— What you have to do —
For the data below, the lines that hold "accomplish" should be counted; only the resulting number is expected.

|---|

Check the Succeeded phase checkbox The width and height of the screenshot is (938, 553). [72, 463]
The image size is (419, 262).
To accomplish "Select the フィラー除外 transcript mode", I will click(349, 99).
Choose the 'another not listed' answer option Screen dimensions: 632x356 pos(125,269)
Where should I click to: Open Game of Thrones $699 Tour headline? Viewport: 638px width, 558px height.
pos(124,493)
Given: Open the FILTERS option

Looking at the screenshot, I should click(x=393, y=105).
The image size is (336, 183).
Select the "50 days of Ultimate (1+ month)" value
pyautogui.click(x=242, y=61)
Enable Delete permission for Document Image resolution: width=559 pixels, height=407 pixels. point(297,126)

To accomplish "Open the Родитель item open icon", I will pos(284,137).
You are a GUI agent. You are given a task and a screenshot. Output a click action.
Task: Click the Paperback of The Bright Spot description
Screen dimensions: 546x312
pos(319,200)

|---|

— Task result —
2